Due to the incompressibility of water, the area of effect of a depth charge was surprisingly small. To produce more than stress-inducing noise, the depth charge had to detonate within a few meters of the submarine. Nevertheless, a long, resource-intensive "pin down" of a submarine could keep it down until it was forced to surface because it was out of air. Surfaced submarines were very vulnerable to the guns of even small warships, much less aircraft.
Originally, depth charges simply were rolled from a rack at the stern of the attacking vessel. This only allowed linear patterns. Effectiveness improved when various explosive or compressed gas powered launchers were added, which could throw depth charges away from the axis of the ship's course.

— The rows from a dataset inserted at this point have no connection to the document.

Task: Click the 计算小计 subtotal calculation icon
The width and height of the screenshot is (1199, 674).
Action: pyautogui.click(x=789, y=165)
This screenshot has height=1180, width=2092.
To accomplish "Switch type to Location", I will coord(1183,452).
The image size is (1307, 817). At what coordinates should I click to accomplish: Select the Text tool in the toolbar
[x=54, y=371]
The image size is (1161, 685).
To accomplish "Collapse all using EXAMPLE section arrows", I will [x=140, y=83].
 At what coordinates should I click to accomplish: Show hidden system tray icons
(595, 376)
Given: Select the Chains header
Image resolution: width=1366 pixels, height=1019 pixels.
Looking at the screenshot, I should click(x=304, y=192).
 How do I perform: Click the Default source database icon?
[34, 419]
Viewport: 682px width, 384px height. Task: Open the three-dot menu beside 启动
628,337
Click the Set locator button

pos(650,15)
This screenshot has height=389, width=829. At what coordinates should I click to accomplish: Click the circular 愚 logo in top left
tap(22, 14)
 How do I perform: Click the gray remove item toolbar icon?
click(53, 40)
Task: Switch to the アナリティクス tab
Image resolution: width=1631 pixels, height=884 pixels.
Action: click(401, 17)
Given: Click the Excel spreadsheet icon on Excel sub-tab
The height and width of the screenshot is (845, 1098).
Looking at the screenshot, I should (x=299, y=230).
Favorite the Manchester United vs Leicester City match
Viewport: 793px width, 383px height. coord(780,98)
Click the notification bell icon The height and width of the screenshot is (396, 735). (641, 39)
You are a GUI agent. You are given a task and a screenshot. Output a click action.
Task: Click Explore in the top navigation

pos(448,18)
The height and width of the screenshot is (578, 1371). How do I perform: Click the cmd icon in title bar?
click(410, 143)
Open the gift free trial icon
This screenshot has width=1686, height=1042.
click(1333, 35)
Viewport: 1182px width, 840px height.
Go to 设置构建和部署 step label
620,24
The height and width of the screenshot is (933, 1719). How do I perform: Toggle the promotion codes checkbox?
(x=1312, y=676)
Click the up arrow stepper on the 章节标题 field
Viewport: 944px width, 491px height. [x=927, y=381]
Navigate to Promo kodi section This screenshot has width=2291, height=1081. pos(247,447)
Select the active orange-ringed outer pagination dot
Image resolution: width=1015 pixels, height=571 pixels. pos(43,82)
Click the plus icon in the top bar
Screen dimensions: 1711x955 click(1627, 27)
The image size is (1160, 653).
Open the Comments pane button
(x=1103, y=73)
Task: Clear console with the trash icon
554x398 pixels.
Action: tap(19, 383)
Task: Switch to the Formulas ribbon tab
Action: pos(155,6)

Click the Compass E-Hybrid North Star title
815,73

It was rarely practical, however, to throw a depth charge directly ahead of the ship. If it detonated at a shallow depth, it could damage the ship. All depth charges, however, suffered from the problem that they were intended always to explode, causing immense disturbance in the water and often causing acoustic contact with the submarine to be lost. One of the first substantially improved replacements was the hedgehog (weapon), which threw a pattern of small, contact-fuzed explosive projectiles ahead of the ship. These exploded only if they made contact with the submarine, so their noise was useful in locating the target. The initial hedgehogs had a small explosive charge and rarely could sink a submarine, as could the larger explosive charge of a precisely aimed depth charge.
Depth charges enjoyed some resurgence with the use of antisubmarine helicopters, which could localize the submarine with rows of sonobuoys and use of dipping sonar, so a depth charge could be placed with much greater precision. In general, however, depth charges are now obsolete, having been replaced by guided antisubmarine torpedoes.